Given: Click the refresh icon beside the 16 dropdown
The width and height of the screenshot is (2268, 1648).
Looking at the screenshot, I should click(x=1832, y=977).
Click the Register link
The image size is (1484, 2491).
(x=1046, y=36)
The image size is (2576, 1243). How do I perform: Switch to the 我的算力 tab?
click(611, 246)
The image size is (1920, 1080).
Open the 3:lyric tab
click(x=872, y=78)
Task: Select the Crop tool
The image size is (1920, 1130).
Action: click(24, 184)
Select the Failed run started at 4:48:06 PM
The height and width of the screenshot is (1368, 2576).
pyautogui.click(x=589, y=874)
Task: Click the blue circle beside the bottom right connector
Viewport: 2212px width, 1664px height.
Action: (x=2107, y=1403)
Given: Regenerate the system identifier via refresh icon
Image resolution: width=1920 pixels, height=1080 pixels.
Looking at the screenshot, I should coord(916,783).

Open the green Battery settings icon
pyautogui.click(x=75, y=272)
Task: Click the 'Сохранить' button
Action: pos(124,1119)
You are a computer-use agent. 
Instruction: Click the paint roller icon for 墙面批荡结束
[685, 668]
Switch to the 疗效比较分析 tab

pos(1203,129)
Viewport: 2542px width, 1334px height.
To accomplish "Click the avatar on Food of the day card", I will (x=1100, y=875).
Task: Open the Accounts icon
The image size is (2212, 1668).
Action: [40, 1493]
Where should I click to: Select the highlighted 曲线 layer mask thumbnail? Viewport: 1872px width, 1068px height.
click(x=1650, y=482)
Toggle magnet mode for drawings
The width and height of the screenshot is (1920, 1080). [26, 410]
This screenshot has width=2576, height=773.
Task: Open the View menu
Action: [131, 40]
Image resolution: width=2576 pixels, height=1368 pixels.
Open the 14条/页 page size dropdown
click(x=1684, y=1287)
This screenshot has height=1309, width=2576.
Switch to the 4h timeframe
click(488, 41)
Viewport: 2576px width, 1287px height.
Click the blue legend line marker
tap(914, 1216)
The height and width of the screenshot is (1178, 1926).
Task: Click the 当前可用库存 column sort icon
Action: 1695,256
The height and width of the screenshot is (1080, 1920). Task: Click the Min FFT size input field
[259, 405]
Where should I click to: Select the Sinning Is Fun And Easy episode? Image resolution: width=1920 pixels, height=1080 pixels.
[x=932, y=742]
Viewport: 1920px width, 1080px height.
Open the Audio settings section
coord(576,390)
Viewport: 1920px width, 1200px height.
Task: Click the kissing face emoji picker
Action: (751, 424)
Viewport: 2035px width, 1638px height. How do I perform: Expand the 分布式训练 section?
☆ ☆ ☆ ☆ ☆
Write the records out in full, exactly as they read above.

Given: Click the refresh icon beside the 16 dropdown
The width and height of the screenshot is (2268, 1648).
Looking at the screenshot, I should click(x=1832, y=977).
Click the Register link
The image size is (1484, 2491).
(x=1046, y=36)
The image size is (2576, 1243). How do I perform: Switch to the 我的算力 tab?
click(611, 246)
The image size is (1920, 1080).
Open the 3:lyric tab
click(x=872, y=78)
Task: Select the Crop tool
The image size is (1920, 1130).
Action: click(24, 184)
Select the Failed run started at 4:48:06 PM
The height and width of the screenshot is (1368, 2576).
pyautogui.click(x=589, y=874)
Task: Click the blue circle beside the bottom right connector
Viewport: 2212px width, 1664px height.
Action: (x=2107, y=1403)
Given: Regenerate the system identifier via refresh icon
Image resolution: width=1920 pixels, height=1080 pixels.
Looking at the screenshot, I should coord(916,783).

Open the green Battery settings icon
pyautogui.click(x=75, y=272)
Task: Click the 'Сохранить' button
Action: pos(124,1119)
You are a computer-use agent. 
Instruction: Click the paint roller icon for 墙面批荡结束
[685, 668]
Switch to the 疗效比较分析 tab

pos(1203,129)
Viewport: 2542px width, 1334px height.
To accomplish "Click the avatar on Food of the day card", I will (x=1100, y=875).
Task: Open the Accounts icon
The image size is (2212, 1668).
Action: [40, 1493]
Where should I click to: Select the highlighted 曲线 layer mask thumbnail? Viewport: 1872px width, 1068px height.
click(x=1650, y=482)
Toggle magnet mode for drawings
The width and height of the screenshot is (1920, 1080). [26, 410]
This screenshot has width=2576, height=773.
Task: Open the View menu
Action: [131, 40]
Image resolution: width=2576 pixels, height=1368 pixels.
Open the 14条/页 page size dropdown
click(x=1684, y=1287)
This screenshot has height=1309, width=2576.
Switch to the 4h timeframe
click(488, 41)
Viewport: 2576px width, 1287px height.
Click the blue legend line marker
tap(914, 1216)
The height and width of the screenshot is (1178, 1926).
Task: Click the 当前可用库存 column sort icon
Action: 1695,256
The height and width of the screenshot is (1080, 1920). Task: Click the Min FFT size input field
[259, 405]
Where should I click to: Select the Sinning Is Fun And Easy episode? Image resolution: width=1920 pixels, height=1080 pixels.
[x=932, y=742]
Viewport: 1920px width, 1080px height.
Open the Audio settings section
coord(576,390)
Viewport: 1920px width, 1200px height.
Task: Click the kissing face emoji picker
Action: (751, 424)
Viewport: 2035px width, 1638px height. How do I perform: Expand the 分布式训练 section?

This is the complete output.